Stay Parenting: Stay parenting proves to be effective when utilized in the beginning of transitioning a child to their own bed or when a child experiences a bad dream. A frightened or sad child (ages 14 months up) need is to be able to cry or scream in the throes of that feeling, while you offer support and remember that there isn’t any danger present at all. Your child releases his upset by expressing it fully and passionately. This is when back patting, rocking, music, or even lightly humming helps. I realize it is difficult, but don’t lay down! Emotional release eventually allows your child to regain a peaceful state of mind. For a child who is releasing a big fear, this process of crying, struggling, sweating, arching, and trembling in the arms of a supportive parent can take a while—even up to an hour! The child will become content and the “bad” feeling will pass a child will clear their mind and the fear will pass when the parent’s behavior is consistent…each time. Inviting them to your bed only affirms the “bad” feeling is real for the child.

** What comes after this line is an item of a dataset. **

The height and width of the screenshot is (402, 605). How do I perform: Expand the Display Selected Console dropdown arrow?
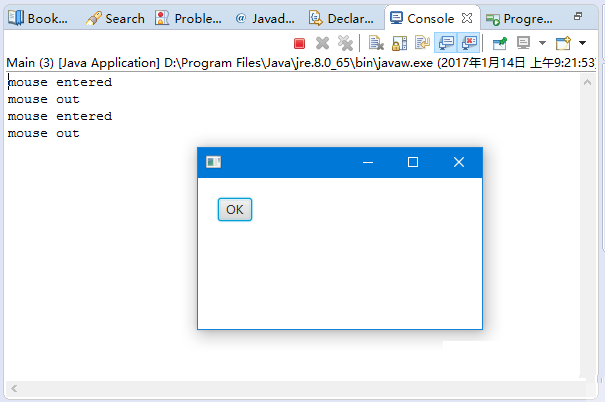[541, 43]
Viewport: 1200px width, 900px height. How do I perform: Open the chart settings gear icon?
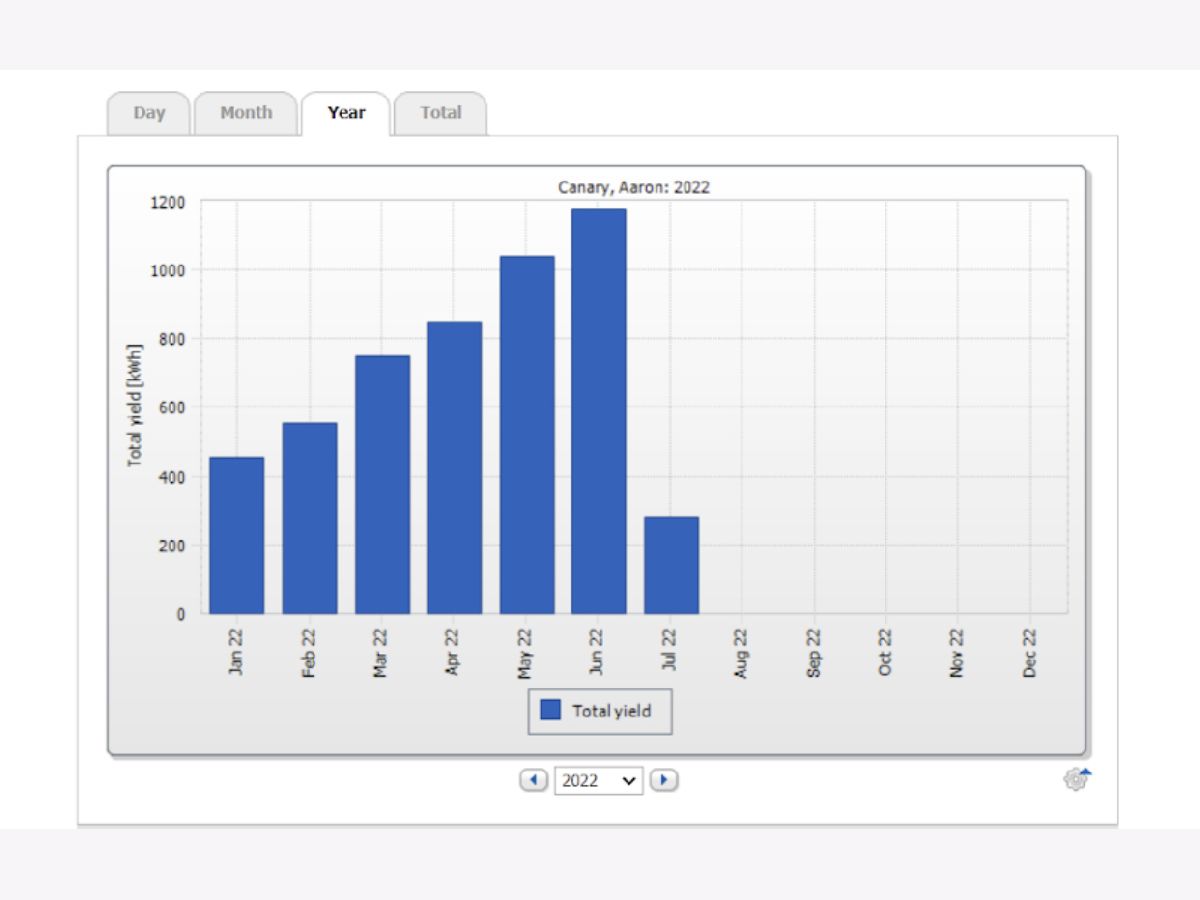(x=1076, y=780)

Yes, you will need to repeat this behavior but the time the takes the child to calm down will lessen with each time. Just know that with the misery, tiredness, aggravation, worry, and frustration there will be a day when your child will have a structured routine and want to be in their own bed and everyone will sleep much better. Many times, as parents, we must believe in our kids more than they believe in themselves. Getting through this is one of the many milestones you will face in the future. When your child observes a confident parent, who believes their child can accomplish something that they are convinced they can’t, it builds the self-esteem and character in our children.